You make out that up to the early 1980s in the UK in print it was routine (common - normal) to use the word nigger and around this time and onwards it started to not be routine in print and some time (from 1994 onwards) in speech either. But the example you quote was not WRITTEN in the mid 1980s - it was written in 1939. The fact is that the word nigger was so generally and widely unacceptable in the UK by the early 1980s than not only would you NOT find it in text written IN the early 1980s in any frequency even remotely close to 'routinely' even the publishers of a famous book written 40 years earlier felt it necessary to CHANGE the title of that book. So what you actually cite, rather than supporting your absurd claim actually just shows how absurd it is. Not only was the word nigger so generally unacceptable in the UK by the early 1980's that it was NOT routinely used in print, it was even so unacceptable that a book with the word in its title was CHANGED by it's publishers. All 10 years BEFORE your claim of when the word stopped being 'routinely' used.
The above is a classic example of how you distort the reality described in the Wikipedia article to suit your propaganda needs regardless of actual objective reality. And then you go and do it again selectively quoting out of all context
In 1999, the British television network ITV broadcast a censored version with each of the twelve utterances of Nigger deleted.
Your implication being that it was as late as 1999 that the word nigger was edited out of old movies. Yet the context of this entry in Wikipedia is that in this film made IN the 1940s the word nigger is used in reference NOT to a person but to a Labrador dog and as a mission code word. The entry is all about how an over zealous employee without the authority to do so edited out the word and how ITV subsequently had to admit that it was done in error and should not have been done and would not be done in the future. So far from this being an example of when the word was generally starting to become unacceptable in the UK it is actually and example of how the word had become so unacceptable that an ITV employees edited it out of a 1940s movie when he should not have even done so because it is not used to refer to a person at all.
The above is another classic example of how you twist and distort and take out of context a reality to suit your propaganda objectives / lies.
And then you go and do it all over again with regard to the alleged verse in the British National anthem. Your original claim was
GreekIslandGirl wrote:And let not the Scots forget the British National Anthem's famous cry ....

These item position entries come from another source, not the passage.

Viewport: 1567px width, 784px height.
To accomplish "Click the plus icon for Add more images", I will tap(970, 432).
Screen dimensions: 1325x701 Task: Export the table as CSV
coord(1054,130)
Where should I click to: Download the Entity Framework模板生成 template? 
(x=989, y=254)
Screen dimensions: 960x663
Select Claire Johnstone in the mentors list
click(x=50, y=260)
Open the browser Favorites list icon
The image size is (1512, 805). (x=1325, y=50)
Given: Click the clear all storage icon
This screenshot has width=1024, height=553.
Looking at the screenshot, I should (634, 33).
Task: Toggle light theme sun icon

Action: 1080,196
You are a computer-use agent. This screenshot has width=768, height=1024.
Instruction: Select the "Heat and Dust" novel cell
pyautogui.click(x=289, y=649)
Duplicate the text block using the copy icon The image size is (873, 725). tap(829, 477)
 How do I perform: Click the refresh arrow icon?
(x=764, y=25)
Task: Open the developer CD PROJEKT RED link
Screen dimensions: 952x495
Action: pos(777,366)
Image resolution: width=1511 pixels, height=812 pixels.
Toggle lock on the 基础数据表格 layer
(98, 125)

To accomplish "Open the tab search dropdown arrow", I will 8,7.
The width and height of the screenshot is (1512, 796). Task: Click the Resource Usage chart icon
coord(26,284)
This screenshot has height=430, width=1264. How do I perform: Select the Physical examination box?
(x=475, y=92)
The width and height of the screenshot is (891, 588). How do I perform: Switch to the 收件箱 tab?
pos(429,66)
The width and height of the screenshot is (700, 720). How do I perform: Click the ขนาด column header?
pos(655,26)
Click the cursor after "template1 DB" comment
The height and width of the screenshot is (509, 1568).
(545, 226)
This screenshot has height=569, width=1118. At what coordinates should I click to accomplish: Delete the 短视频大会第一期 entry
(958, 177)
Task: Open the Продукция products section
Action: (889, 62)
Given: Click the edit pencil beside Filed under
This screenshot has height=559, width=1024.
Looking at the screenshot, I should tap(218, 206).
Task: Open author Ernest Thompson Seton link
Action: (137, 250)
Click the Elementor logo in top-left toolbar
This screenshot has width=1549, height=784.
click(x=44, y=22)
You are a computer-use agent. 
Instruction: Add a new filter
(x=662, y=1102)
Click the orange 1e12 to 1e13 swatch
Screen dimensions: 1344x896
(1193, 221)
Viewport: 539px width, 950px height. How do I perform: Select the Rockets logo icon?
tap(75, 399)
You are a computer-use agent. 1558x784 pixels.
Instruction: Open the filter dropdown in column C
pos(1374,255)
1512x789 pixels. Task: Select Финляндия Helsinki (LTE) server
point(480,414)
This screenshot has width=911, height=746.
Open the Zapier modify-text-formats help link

Firstly to claim this verse is famous is total distortion. Probably one Briton in 1000 even knows of its existence. 1 in 1 million may have ever sung it or heard it sung in their lives. To call it 'famous' is just distortion to meet you propaganda needs. Secondly you make out that it is today a part of the British National anthem as used today. This is clearly not true. As they very article you cite clearly shows.
The little-known and even less-sung sixth verse of God Save the Queen
It is simply absurd to claim that a verse that is "little-known and even less-sung" is "famous", though of course this is irrelevant to you and your propaganda needs. Accepting it is "little-known and even less-sung" simply does not meet your propaganda needs so you simply change "little-known and even less-sung" into "famous" which does meet your needs.
This use of such 'techniques' of omission, distortion, exaggeration and taking out of context to present impressions that have nothing to do with objective reality and everything to do with supporting your propaganda needs, is something you do consistently and have done persistently over at least 10 years I have watched you post on this forum.